[Problem to solve]
The records should be restated exactly from their first line through the line with "Noch bis zum kostenfreien Versand (501, 14)" in it.

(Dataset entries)
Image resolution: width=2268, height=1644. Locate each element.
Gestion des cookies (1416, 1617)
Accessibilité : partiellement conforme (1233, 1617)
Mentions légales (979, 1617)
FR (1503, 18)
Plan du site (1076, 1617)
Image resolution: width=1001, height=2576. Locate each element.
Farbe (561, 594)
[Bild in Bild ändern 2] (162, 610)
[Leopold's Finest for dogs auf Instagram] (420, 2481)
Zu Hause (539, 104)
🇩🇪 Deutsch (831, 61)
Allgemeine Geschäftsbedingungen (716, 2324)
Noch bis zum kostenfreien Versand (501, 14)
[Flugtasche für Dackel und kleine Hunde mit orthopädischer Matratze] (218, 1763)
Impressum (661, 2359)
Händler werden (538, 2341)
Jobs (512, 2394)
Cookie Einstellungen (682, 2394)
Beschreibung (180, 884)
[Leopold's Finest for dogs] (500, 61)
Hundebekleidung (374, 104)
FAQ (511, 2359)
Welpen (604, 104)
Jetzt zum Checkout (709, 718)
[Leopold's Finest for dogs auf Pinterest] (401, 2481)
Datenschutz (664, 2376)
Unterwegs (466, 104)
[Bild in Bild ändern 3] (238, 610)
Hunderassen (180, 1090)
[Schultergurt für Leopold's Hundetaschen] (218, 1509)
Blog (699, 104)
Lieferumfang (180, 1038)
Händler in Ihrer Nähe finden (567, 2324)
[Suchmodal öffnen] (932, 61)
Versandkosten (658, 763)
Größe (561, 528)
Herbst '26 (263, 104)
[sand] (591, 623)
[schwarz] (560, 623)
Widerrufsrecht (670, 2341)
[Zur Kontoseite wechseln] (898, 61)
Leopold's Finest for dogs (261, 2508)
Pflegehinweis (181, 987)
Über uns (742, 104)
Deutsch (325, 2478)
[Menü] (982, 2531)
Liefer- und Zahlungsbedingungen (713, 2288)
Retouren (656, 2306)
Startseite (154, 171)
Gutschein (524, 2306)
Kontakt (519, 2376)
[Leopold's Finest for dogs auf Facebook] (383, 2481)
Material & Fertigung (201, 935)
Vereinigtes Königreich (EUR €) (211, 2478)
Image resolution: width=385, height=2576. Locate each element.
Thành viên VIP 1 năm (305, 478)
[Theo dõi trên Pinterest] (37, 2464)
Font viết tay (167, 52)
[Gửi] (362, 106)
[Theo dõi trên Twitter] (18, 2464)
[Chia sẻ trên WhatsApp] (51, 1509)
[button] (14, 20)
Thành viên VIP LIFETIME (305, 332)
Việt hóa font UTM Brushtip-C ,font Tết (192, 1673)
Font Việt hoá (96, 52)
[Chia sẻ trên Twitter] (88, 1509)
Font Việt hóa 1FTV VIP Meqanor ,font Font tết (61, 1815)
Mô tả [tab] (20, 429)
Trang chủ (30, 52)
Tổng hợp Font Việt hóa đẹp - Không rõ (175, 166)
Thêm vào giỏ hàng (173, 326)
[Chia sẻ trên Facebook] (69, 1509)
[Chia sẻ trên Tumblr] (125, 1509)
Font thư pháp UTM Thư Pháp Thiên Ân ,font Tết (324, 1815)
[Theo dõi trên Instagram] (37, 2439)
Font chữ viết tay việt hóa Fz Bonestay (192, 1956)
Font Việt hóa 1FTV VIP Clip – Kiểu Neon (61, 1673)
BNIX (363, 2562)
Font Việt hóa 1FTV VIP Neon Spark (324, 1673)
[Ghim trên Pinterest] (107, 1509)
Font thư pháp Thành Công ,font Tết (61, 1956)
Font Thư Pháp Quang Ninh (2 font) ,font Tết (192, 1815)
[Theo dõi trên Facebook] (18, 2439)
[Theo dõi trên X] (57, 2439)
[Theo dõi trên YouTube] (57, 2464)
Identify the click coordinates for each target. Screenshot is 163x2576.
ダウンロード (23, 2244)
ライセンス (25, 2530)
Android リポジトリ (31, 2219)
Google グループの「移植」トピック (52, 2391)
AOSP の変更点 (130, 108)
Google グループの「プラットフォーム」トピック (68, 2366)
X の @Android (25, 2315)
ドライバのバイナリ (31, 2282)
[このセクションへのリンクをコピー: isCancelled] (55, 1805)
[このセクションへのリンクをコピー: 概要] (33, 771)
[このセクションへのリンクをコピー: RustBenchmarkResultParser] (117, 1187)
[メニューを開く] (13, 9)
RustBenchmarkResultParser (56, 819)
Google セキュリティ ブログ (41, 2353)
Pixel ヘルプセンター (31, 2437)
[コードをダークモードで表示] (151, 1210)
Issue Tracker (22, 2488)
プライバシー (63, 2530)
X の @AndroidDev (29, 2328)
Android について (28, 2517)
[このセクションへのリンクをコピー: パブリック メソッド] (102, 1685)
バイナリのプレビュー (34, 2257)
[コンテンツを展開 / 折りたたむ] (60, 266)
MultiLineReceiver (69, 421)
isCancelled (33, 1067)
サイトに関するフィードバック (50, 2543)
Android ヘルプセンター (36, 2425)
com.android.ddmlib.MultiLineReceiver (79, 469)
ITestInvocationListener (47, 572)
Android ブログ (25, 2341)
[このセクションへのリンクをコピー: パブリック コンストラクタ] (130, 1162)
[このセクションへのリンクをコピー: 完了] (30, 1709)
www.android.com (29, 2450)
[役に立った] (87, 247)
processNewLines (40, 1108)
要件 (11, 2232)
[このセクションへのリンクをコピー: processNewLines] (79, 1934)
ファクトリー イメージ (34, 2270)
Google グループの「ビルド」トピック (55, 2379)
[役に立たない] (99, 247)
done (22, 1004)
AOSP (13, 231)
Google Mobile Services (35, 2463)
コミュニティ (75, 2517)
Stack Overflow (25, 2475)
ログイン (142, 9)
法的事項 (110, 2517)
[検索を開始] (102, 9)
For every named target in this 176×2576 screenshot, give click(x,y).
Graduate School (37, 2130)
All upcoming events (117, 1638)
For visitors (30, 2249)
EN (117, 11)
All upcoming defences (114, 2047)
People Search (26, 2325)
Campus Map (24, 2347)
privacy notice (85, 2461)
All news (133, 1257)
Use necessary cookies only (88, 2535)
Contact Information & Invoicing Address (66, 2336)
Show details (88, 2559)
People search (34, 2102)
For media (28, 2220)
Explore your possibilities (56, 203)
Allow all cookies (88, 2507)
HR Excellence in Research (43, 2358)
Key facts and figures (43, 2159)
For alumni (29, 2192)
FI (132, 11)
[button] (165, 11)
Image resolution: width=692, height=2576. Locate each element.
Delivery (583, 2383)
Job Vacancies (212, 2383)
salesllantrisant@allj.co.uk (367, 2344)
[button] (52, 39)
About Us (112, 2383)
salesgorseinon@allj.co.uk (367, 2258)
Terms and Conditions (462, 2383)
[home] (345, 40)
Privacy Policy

[Answer section]
Image resolution: width=2268, height=1644. Locate each element.
Gestion des cookies (1416, 1617)
Accessibilité : partiellement conforme (1233, 1617)
Mentions légales (979, 1617)
FR (1503, 18)
Plan du site (1076, 1617)
Image resolution: width=1001, height=2576. Locate each element.
Farbe (561, 594)
[Bild in Bild ändern 2] (162, 610)
[Leopold's Finest for dogs auf Instagram] (420, 2481)
Zu Hause (539, 104)
🇩🇪 Deutsch (831, 61)
Allgemeine Geschäftsbedingungen (716, 2324)
Noch bis zum kostenfreien Versand (501, 14)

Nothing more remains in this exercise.